Nous sommes le samedi 11 avril. Alors que le projet de loi sur le renseignement est en plein examen par les députés, le quotidien Le Monde publie un article qui va faire réagir. Intitulé « Ce « Big Brother » dissimulé au cœur du renseignement », il évoque l’existence d’une « plateforme nationale de cryptage et de décryptement » (PNCD). Selon le quotidien, il s’agirait d’ un système complexe et occulte de recueil massif et de stockage de données personnelles étrangères et françaises dans lequel les services de renseignement français puisent à leur guise et sans aucun contrôle autre que leur propre hiérarchie.»
Rattaché à la direction générale des services extérieurs (DGSE), cet outil serait classé « secret défense », à tel point qu’« au nom de la raison d’Etat, des parlementaires nient toujours son existence. » De plus, la PNCD ne serait soumis à aucun cadre légal, même avec la nouvelle loi sur le renseignement.
En réalité, plusieurs informations données par cet article sont approximatives.
- Une dénomination erronée
Face aux inquiétudes liées aux révélations du Monde, le ministre Jean-Yves le Drian a apporté des précisions sur le dispositif du PNCD. Le 15 avril, devant les députés, il a notamment tenu à préciser le nom réel de ce programme : « pôle national de cryptanalyse et de décryptement. » Il ne s’agit donc pas d’une « plateforme nationale de cryptage et de décryptement », comme l’avait annoncé Le Monde.
- Un pôle discret mais pas secret
Le PNCD serait un« secret sur lequel la République a réussi, depuis 2007, à maintenir un silence absolu », selon Le Monde. Une affirmation loin d’être véridique selon Jean-Marc Manach. Dans un article publié sur Arrêts sur Images, ce journaliste spécialisé dans les questions de surveillance et de vie privée affirme connaitre l’existence du PNCD depuis… 2005. Il s’appuie sur un article qu’il avait rédigé à cette époque.
Consacré aux moyens des services de défense pour faire face à la « guerre de l’information », l’article cite notamment un rapport parlementaire du député UMP Yves Fromion. Celui-ci y annonce que « le programme du pôle national de cryptanalyse et de décryptement se poursuivra, avec l’acquisition de nouveaux moyens informatiques puissants (et que) la DGSE bénéficiera de la création de 20 postes, essentiellement destinés à accroître ses moyens de cryptologie. »
- Pas directement un« Big Brother », mais un outil de décryptage pour la DGSE
Contrairement à ce qu’annonce Le Monde, le PNCD lui-même est loin d’être un Big Brother. Jean-Yves Le Drian a tenu a éclaircir la situation, afin de « ne pas fantasmer exagérément sur le sujet ».
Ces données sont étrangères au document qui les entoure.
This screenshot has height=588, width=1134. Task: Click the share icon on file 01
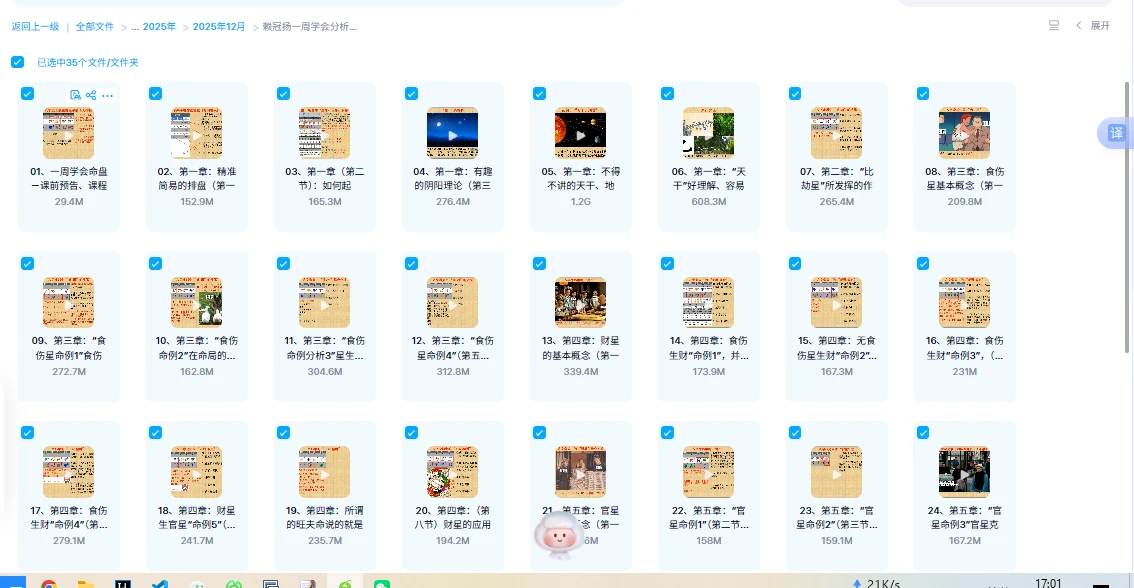(x=91, y=95)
Il a d’abord précisé qu’il ne s’agissait pas d’une plateforme où s’accumulent les données collectées en masse sur les serveurs des opérateurs télécoms français — si tel était le cas, souligne Jean-Marc Manach, l’information aurait de grands risques de fuiter et placer lesdits opérateurs en position de complice, alors qu’ils dénoncent actuellement la loi sur le renseignement.
Le PNCD est en réalité, selon Jean-Yves Le Drian, un outil « consacré au déchiffrement, c’est-à-dire au traitement des chiffres, créé en 1999 ». Le ministre de la Défense affirme que le PNCD « est nécessaire pour bien maîtriser la surveillance des communications internationales. »
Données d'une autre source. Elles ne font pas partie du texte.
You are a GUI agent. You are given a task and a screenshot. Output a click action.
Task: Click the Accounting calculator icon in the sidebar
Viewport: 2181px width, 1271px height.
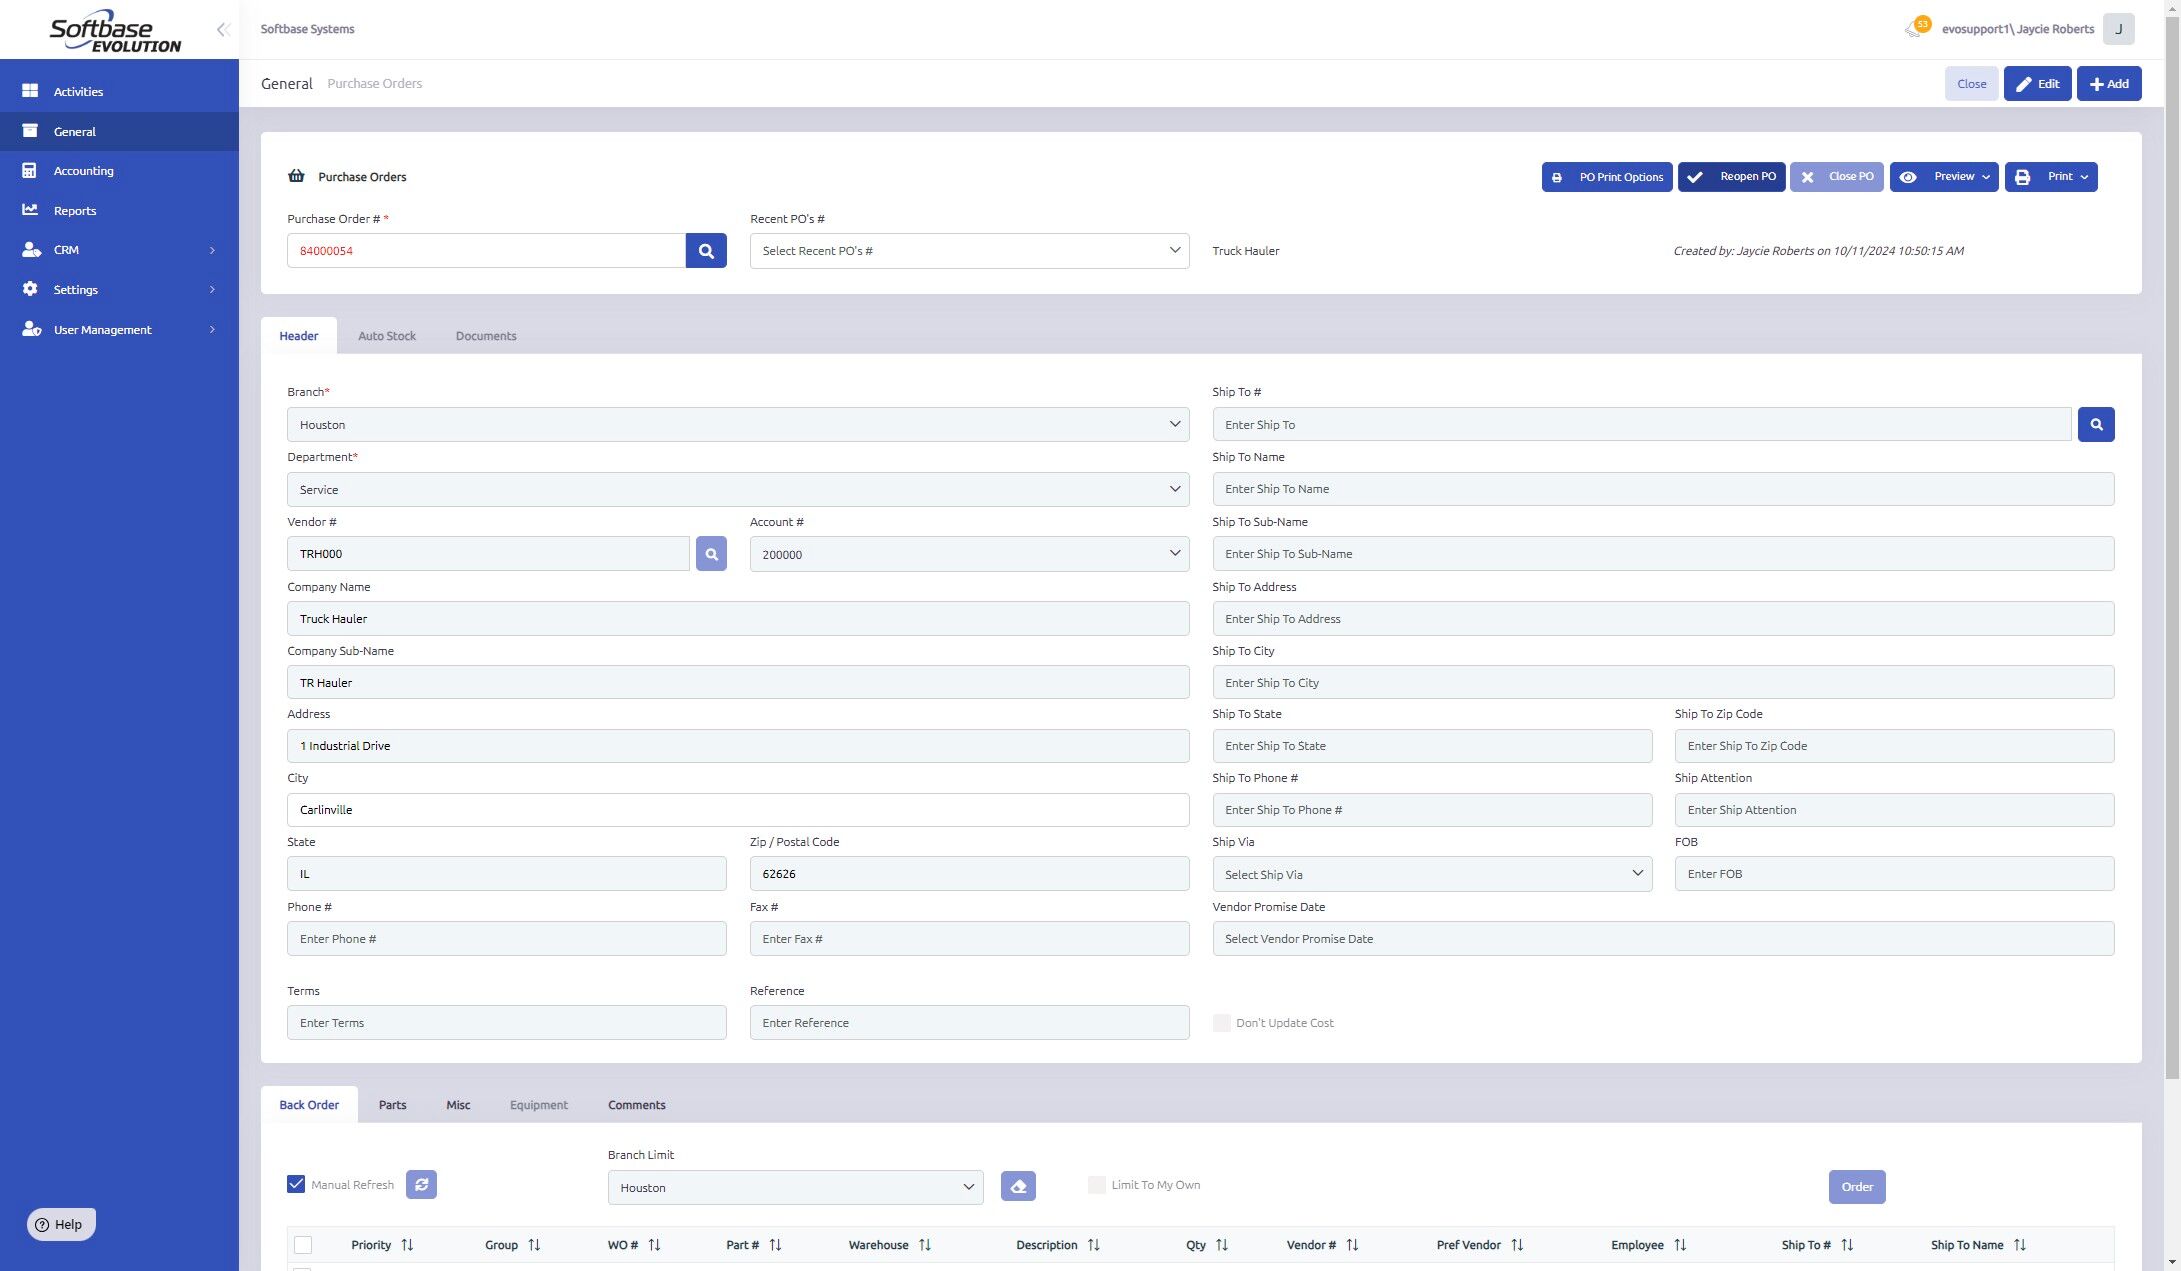click(30, 171)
L’outil répond à des besoins de« cryptanalyse » ; il sert à décrypter des données collectées sous forme de chiffres par la DGSE (Direction générale des Services Extérieurs). Le PNCD doit trouver le code permettant de connaitre le contenu réel du message qui a été intercepté. Le PNCD peut également déchiffrer des messages dont elle connait la clé de« déchiffrement » (c’est-à-dire l’algorithme qui a servi à coder le message).
C’est ensuite l’usage qui est fait de cet outil qui peut être scruté : s’il permet à la DGSE de connaître le contenu de communications à grande échelle, alors c’est le service de renseignement — et non le PNCD lui-même — qui peut être suspecté de Big Brother. La loi renseignement actuellement discutée au Parlement tente justement d’encadrer ces pratiques.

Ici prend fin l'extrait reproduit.